News / Mon 24th Sep 2018 pm30 07:20pm

SIR Charles Kao, the electrical engineer who shared the 2009 Nobel Prize for Physics with Willard Boyle and George Smith, has died in Hong Kong aged 84. Kao was awarded half of the 2009 prize “for ground-breaking achievements concerning the transmission of light in fibres for optical communication.”

Kao was born on 4 November 1933 in Shanghai, China. He studied electrical engineering at Woolwich Polytechnic (now the University of Greenwich) and received his PhD in electrical engineering from University College London in 1965 under the supervision of Harold Barlow.

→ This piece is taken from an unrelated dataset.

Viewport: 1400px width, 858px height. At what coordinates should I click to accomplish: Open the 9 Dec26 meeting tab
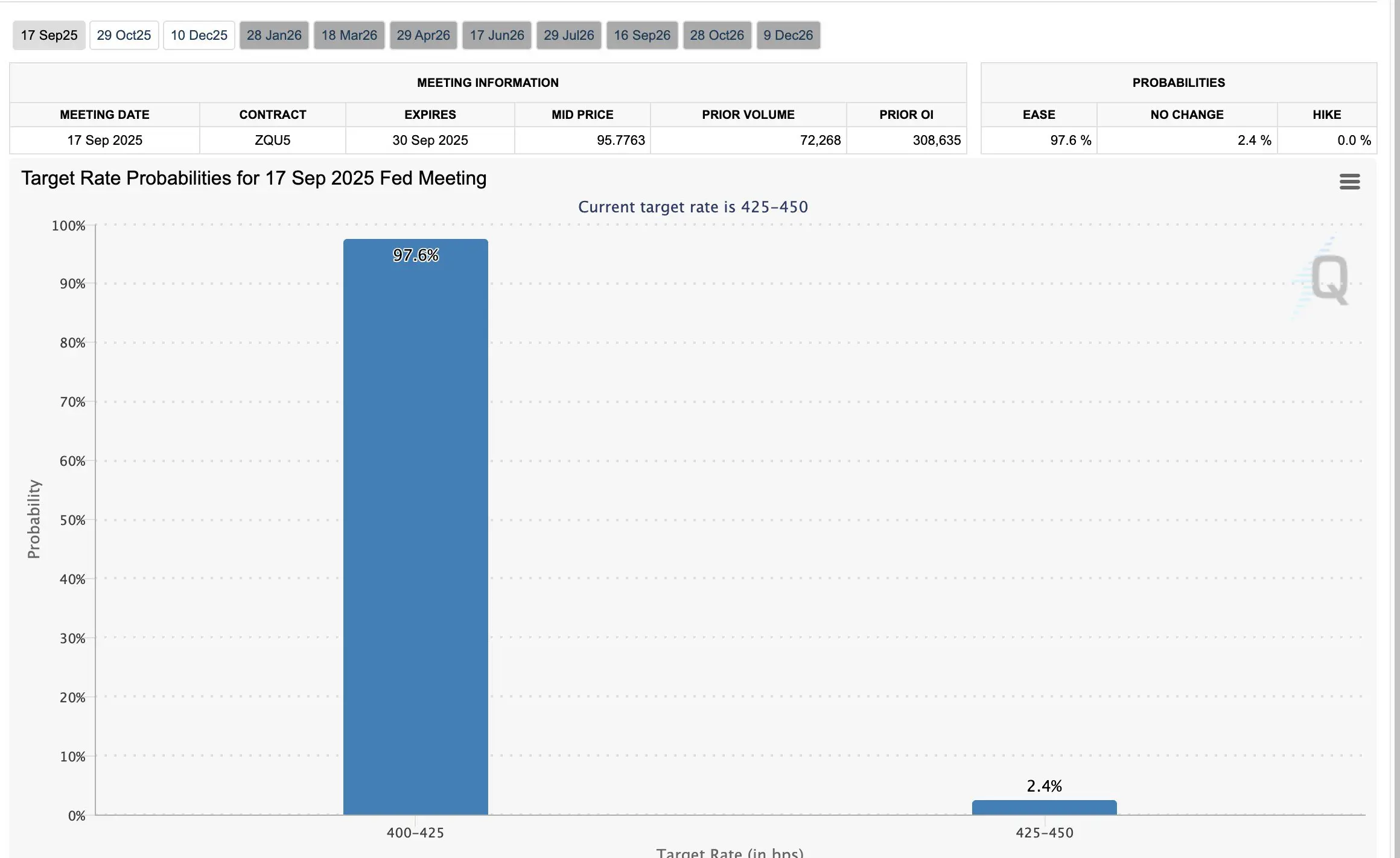[788, 35]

While pursuing his PhD, he was employed by Standard Telephones and Cables (STC) at the firm’s Standard Telecommunication Laboratories (STL) in Harlow.

While working at STL in 1966, Kao realized that optical fibres made from high-purity glass could be used to transmit light signals over long distances. A few years later, he showed that fibres made of fused silica had the required purity and could also be easily manufactured. This was a crucial step towards the development of fibre-optical telecoms networks, which provide the backbone to the Internet.

In 1970, Kao was granted a four-year leave of absence from STL to help create a new electronics department at the Chinese University of Hong Kong (CUHK).

Kao moved to the US in 1974 to work for International Telephone & Telegraph (ITT), which owned STC. At ITT, he focussed on boosting the capacity of optical networks and rose to become director of research at ITT in 1985 – just as the company was selling its research division to Alcatel of France.

He returned to Hong Kong in 1987 to become vice-chancellor of the CUHK, where he oversaw a huge expansion of the university. Enrolment increased from 7000 on his arrival to 13,000 by the time he retired in 1996. He later published an autobiography entitled A Time and A Tide.

Kao had Alzheimer’s disease for 16 years before his death and in 2010 he co-founded the Charles K Kao Foundation for Alzheimer’s Disease with his wife, Gwen Kao. The foundation aims to raise the public awareness of Alzheimer’s disease in Hong Kong.